-------- Data extract --------
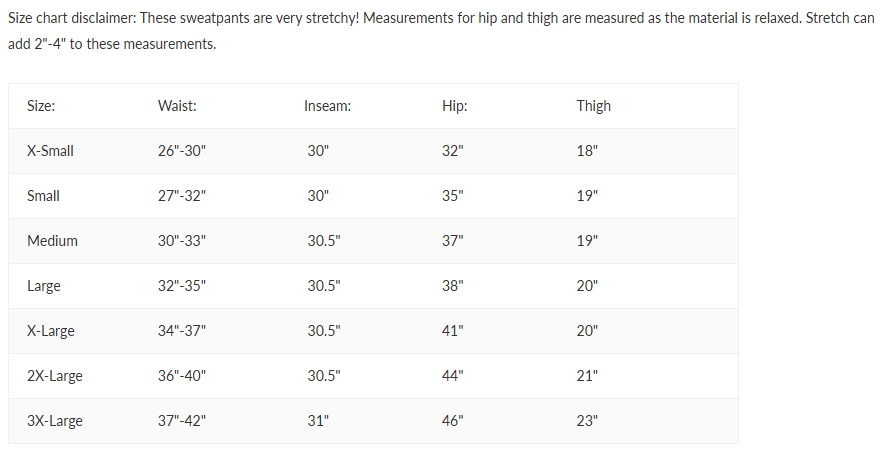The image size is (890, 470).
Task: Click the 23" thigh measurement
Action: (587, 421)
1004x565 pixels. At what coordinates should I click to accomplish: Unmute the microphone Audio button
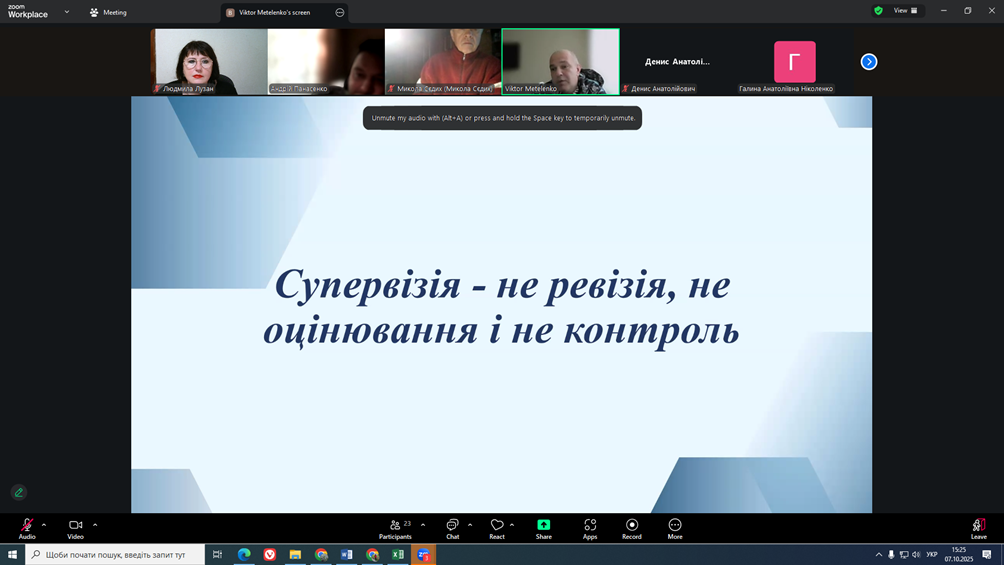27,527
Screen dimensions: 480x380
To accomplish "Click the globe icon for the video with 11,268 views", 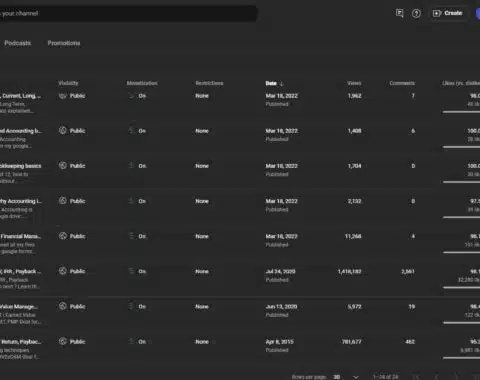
--------
Your goal:
Omit the pictures. Write out exactly the lines from the one containing "1004x565 pixels. At" through the last line of the entries, both of them included.

Result:
1004x565 pixels. At what coordinates should I click to accomplish: Unmute the microphone Audio button
27,527
Screen dimensions: 480x380
To accomplish "Click the globe icon for the video with 11,268 views", 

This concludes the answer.